Citing jurisprudence, Lagman said that the courts "do not involve themselves with or delve into the policy or wisdom of a statute."
He added: "The remedy against an unwise or improvident law is to seek its amendment or repeal by the legislature itself."
The bill, which Marcos certified urgent, hurdled the House and Senate with barely any opposition. At the Senate, which passed the bill past midnight on Wednesday, it was passed with just one "no" vote — that of Sen. Risa Hontiveros.
Pimentel and Hontiveros are the only members of the minority bloc at the 24-member Senate.
Funding for the P500-billion investment fund will come from the Land Bank of the Philippines, the Development Bank of the Philippines, dividends from the Bangko Sentral ng Pilipinas, and share earnings from the Philippine Amusements and Gaming Corp.

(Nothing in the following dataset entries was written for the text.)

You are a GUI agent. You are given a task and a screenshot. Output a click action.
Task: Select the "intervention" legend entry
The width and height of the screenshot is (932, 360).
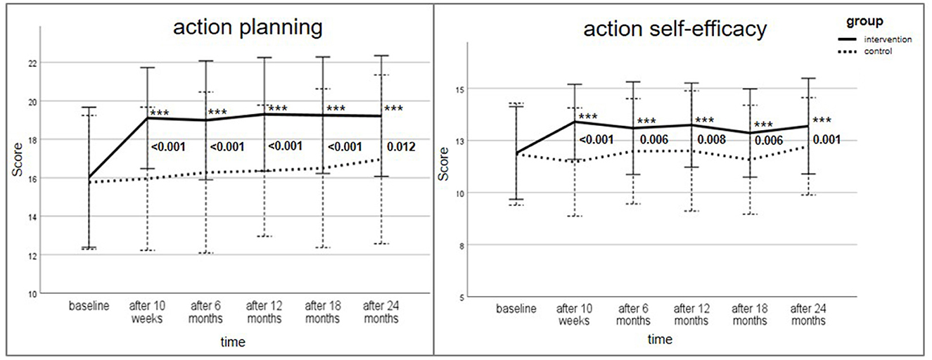tap(888, 39)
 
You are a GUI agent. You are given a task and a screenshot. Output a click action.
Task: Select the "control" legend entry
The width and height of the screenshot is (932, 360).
tap(881, 51)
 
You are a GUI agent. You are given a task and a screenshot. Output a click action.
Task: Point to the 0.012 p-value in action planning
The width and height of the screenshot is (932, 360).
tap(401, 147)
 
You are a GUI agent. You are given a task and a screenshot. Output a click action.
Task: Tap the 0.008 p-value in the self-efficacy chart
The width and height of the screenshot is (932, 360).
tap(712, 139)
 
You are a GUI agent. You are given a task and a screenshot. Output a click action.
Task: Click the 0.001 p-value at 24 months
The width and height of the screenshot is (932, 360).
tap(827, 139)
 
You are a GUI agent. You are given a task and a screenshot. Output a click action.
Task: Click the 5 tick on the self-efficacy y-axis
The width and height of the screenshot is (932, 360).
tap(461, 297)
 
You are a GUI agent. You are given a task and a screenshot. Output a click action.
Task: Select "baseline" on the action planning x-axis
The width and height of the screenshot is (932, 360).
tap(89, 307)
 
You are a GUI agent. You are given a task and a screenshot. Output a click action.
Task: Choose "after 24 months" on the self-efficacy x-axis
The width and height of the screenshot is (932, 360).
tap(808, 314)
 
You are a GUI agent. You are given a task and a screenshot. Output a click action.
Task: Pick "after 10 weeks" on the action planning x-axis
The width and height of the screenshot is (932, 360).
tap(147, 313)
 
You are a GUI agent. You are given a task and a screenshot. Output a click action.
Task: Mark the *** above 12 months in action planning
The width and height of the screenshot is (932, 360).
tap(277, 109)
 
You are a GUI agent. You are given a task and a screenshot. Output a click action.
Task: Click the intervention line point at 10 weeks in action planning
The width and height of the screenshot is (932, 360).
tap(147, 118)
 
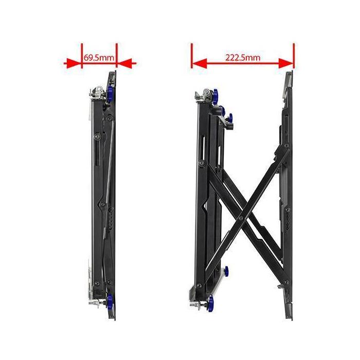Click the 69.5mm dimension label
click(x=99, y=58)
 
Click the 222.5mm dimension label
click(x=242, y=58)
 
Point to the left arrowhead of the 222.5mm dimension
click(x=199, y=63)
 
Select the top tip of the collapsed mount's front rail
click(x=112, y=73)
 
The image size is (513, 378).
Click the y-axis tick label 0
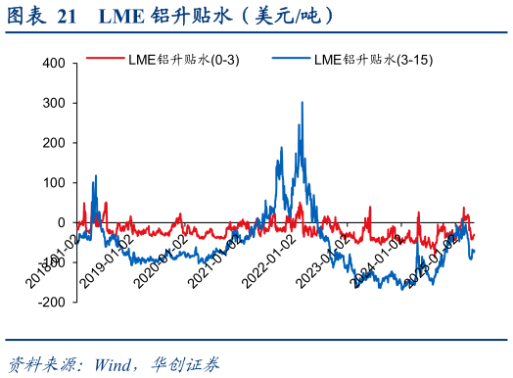60,223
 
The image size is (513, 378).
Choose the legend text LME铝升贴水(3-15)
373,60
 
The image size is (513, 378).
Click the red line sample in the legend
105,60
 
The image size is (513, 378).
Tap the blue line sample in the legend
291,60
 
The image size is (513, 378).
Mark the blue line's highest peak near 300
302,102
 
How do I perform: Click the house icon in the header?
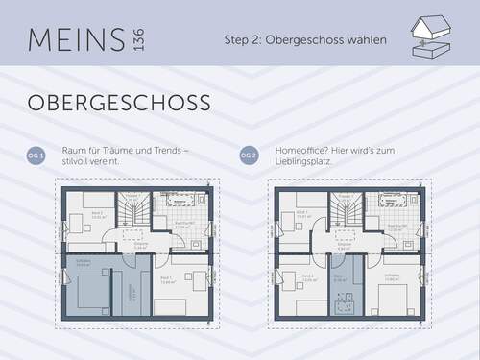pyautogui.click(x=431, y=36)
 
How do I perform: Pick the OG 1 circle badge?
pyautogui.click(x=36, y=156)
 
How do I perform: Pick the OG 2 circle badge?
pyautogui.click(x=247, y=156)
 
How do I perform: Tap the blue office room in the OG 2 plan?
pyautogui.click(x=342, y=288)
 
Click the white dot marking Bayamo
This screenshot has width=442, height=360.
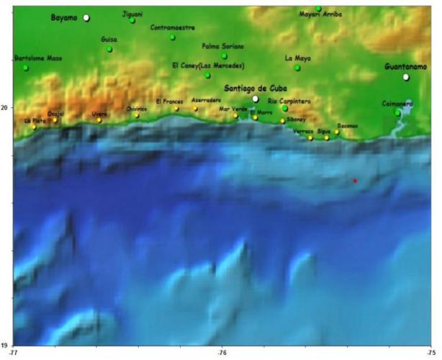click(x=86, y=17)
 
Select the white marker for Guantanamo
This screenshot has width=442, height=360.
click(x=406, y=77)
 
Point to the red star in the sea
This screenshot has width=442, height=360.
click(x=355, y=180)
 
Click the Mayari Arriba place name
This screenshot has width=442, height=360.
click(x=320, y=14)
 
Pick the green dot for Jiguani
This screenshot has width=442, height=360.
click(x=132, y=20)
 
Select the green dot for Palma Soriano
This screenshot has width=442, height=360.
click(x=224, y=55)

Critics of the measure say it is prone to corruption and that plans for the fund are unclear.
Lagman said that money that will be put in the Maharlika fund would be better used to fund socio-economic services and infrastructure development while the government has "a huge fiscal deficit; high inflation rate; a very low human development index ranking; and poor gross domestic product (GDP) per capita."
In a separate statement Friday, Pimentel called the bill "full of opaque provisions, contradictions, ambiguities, and loopholes."